··· Dataset content

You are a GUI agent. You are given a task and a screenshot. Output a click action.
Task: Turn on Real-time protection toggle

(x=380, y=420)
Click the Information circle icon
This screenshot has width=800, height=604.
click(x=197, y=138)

······

* Problem to work on *
Give back every line of the data above exactly as written.

* Answer for the task *
You are a GUI agent. You are given a task and a screenshot. Output a click action.
Task: Turn on Real-time protection toggle

(x=380, y=420)
Click the Information circle icon
This screenshot has width=800, height=604.
click(x=197, y=138)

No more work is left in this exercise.